* [What is needed]
Copy the rows from the line containing "The image size is (808, 532)." through the line containing "pyautogui.click(x=476, y=12)", requests included. Scale every coordinate in the answers by 1.6 and round to whole numbers, with halves rounded up, but leave all other numbers as they are.

** BEGIN Dataset extract **

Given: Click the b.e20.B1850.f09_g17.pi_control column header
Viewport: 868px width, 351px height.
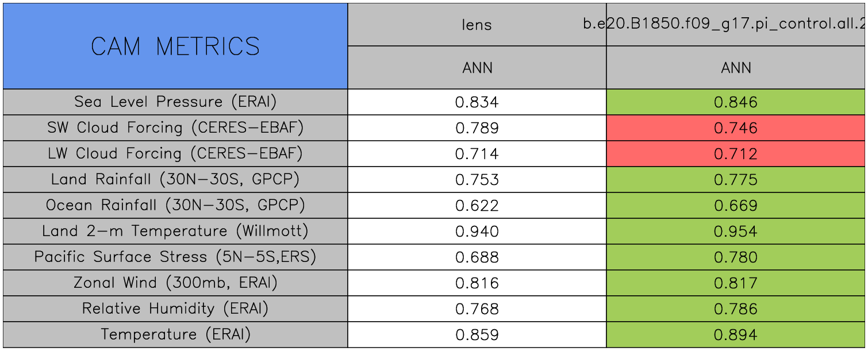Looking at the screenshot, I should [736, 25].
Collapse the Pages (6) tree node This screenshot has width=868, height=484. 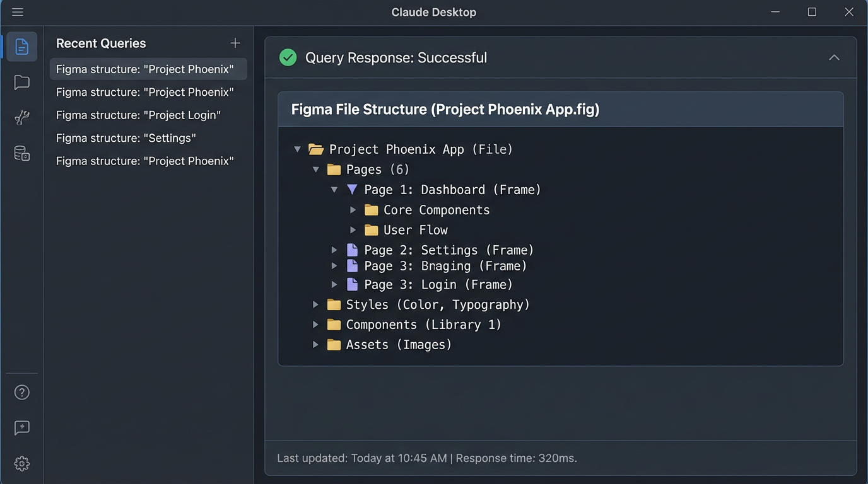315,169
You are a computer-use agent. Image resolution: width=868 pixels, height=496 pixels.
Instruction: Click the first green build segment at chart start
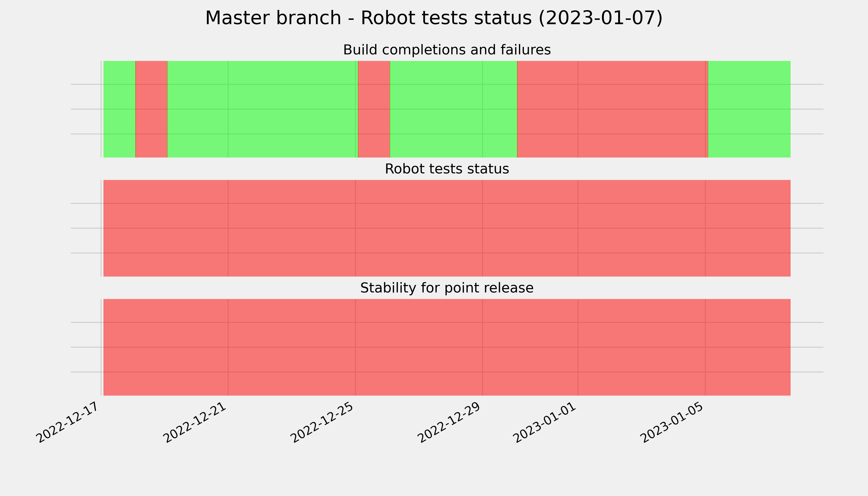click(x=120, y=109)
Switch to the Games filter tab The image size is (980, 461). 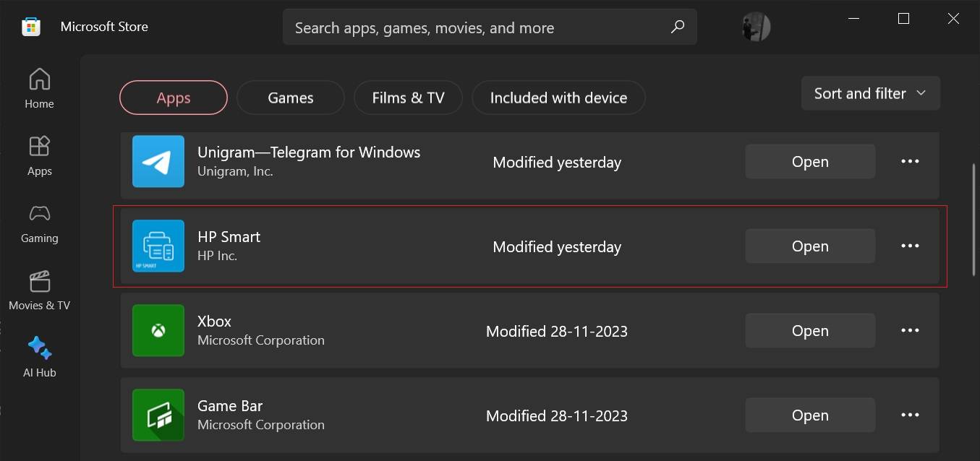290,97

** END Dataset extract **
** BEGIN Dataset extract **

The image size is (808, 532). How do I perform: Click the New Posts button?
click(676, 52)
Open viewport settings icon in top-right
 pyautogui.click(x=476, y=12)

** END Dataset extract **
** BEGIN Dataset extract **

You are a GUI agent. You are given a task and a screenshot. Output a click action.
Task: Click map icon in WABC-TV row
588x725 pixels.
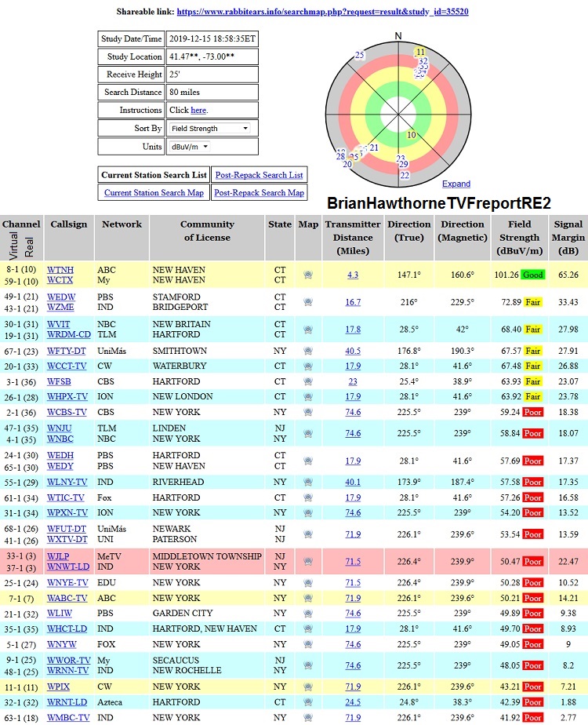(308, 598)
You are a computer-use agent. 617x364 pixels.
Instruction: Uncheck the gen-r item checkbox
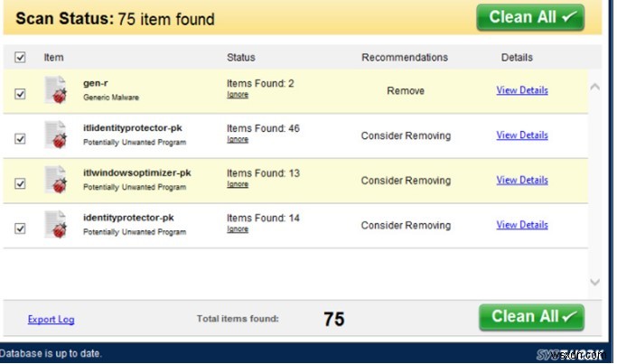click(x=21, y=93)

** END Dataset extract **

* [Result of this exercise]
The image size is (808, 532). How do I perform: Click the New Posts button?
click(1082, 83)
Open viewport settings icon in top-right
 pyautogui.click(x=762, y=19)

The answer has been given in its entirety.